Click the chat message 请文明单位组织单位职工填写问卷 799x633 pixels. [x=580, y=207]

---

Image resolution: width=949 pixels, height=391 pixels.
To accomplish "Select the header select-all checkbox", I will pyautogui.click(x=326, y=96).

---

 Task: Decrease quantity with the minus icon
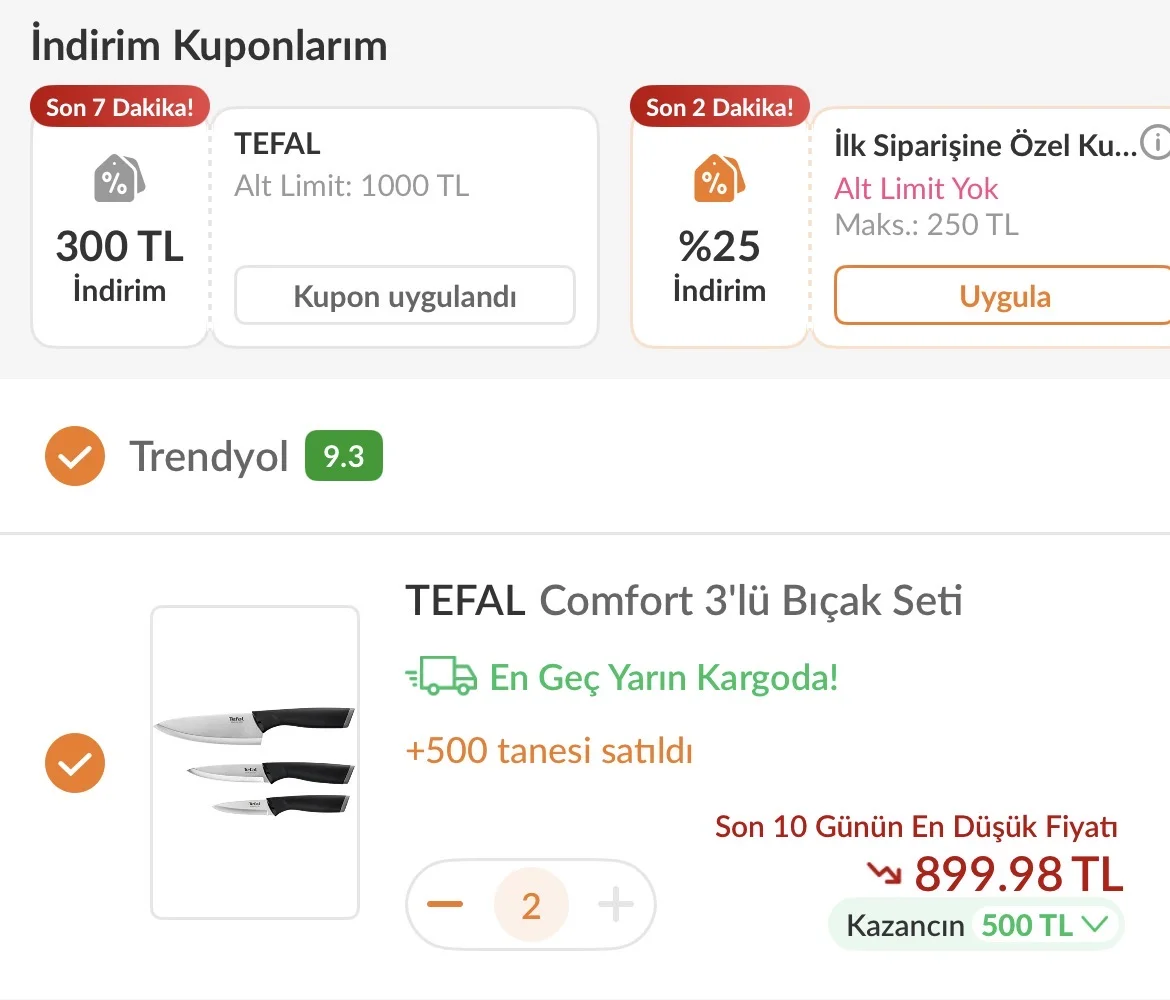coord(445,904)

DIRECTIONS FOR THIS TASK:
Print the listing from the line with "Image resolution: width=949" to the line with "will pyautogui.click(x=326, y=96).", reproducing each line exactly, and nothing else.

SOLUTION BELOW:
Image resolution: width=949 pixels, height=391 pixels.
To accomplish "Select the header select-all checkbox", I will pyautogui.click(x=326, y=96).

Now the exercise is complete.